Classify the overlap:
- Identical or near-identical: the code does the same thing with trivial differences (variable names, formatting). → Extract to a shared component.
- Same purpose, different behavior: the code solves the same problem but with project-specific logic (e.g., different serialization schemas). → Keep separate, but extract any genuinely shared helpers.
- Coincidental similarity: the code looks similar but serves unrelated purposes. → Leave separate.
Propose shared extractions: When genuinely duplicated code is found, add a step to the split plan:
- Create a new shared component (or extend an existing one) containing the common logic.
- Have both the existing and the new component depend on the shared one.
- Record this in <PROJECT>/split_plan.md with a rationale.
Always confirm with the user before creating shared components — "is this code genuinely shareable?" is a judgment call that depends on how the projects will evolve.

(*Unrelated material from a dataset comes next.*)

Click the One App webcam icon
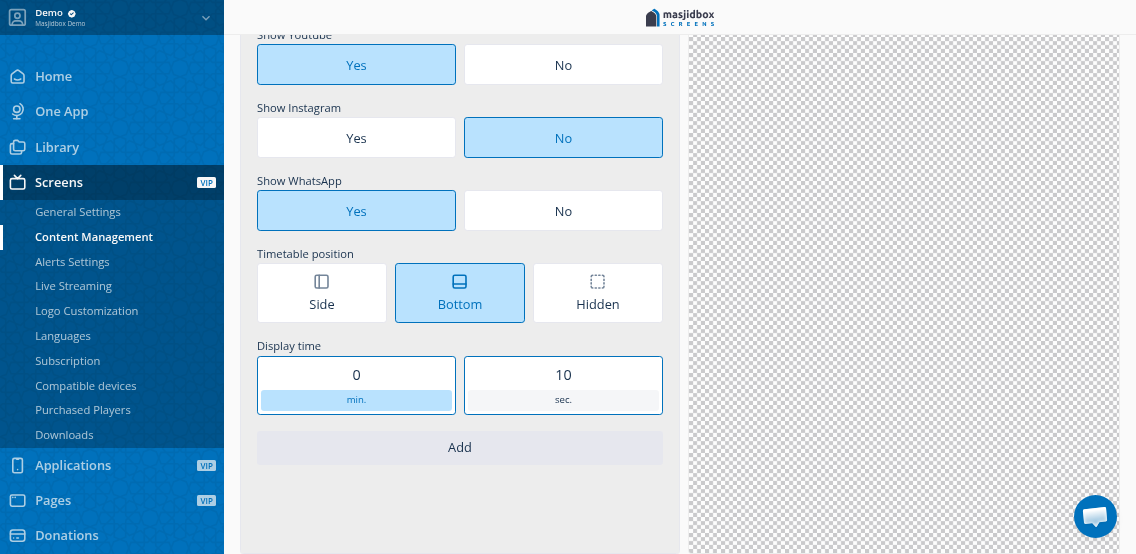The image size is (1136, 554). (x=17, y=112)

Phase 2: Execute the Split

For each planned component in split_plan.md:

Create the Component: Create the component directory with __init__.py.
Move Files/Modules: Move the relevant files/modules into the new component.
Define the Public API: Update __init__.py to re-export the public API.
Update Callers: Update all imports to reference the new component. For anything beyond a handful of call sites, drive this with the small text-in → text-out rewrite helper described in polylith-migrate-automate-import-updates (it covers dotted, bare-submodule, and quoted-string references and splits mixed import lines), then grep for residual references to the old path.
Update pyproject.toml: Add the new brick to the project's [tool.polylith.bricks].
Run Verification: Ensure tests, linting, and type-checking pass.

Verify

RUN_TEST_CMD succeeds.
If set, RUN_LINT_CMD and RUN_TYPECHECK_CMD succeed.
Run POLY_CMD_PREFIX check to validate the workspace structure.
Run POLY_CMD_PREFIX sync to synchronize the [tool.polylith.bricks] table with actual imports.

Common failure modes

Symptom	Likely cause	Remediation
New component is named `utils`, `helpers`, `common`, or `misc`	Naming taken from old module names instead of the domain the code serves.	Rename to a domain-specific name (see the "Examples of Component Naming" table). Generic-named bricks attract more code and become the next big component.
Extracted component imports back into the residual via the residual's `__init__.py`	Circular import — see the "Avoiding circular imports" subsection above.	Apply strategies 1–3 from that subsection (extract the cyclic part, trim `__init__.py` exports, or restructure to standalone). Strategy 4 (deferred import) only as last resort.
`poly check` flags the newly extracted component as not used by any project	The project's base still imports from the residual path (`<TARGET_TOP_NS>.<INITIAL_BASE_NAME>.<x>`) instead of the new component.	Update the base's imports to the new component's public API, then `POLY_CMD_PREFIX sync --quiet` and re-run check.
Verification fails and you can't quickly diagnose	Phase commit not yet made.	`git reset --hard HEAD` to roll back to the previous phase's commit and consult the user.

Commit

After verification passes, commit this phase to the migration branch:

git add -A && git commit -m "migrate(<PROJECT>): phase <N> — split-big-component"

Substitute <PROJECT>, <N>, and <phase-name> from state.md and the orchestrator's phase table. Do not proceed to the next phase without a clean commit — the per-phase commit is the rollback point for the next phase's failure-mode tables.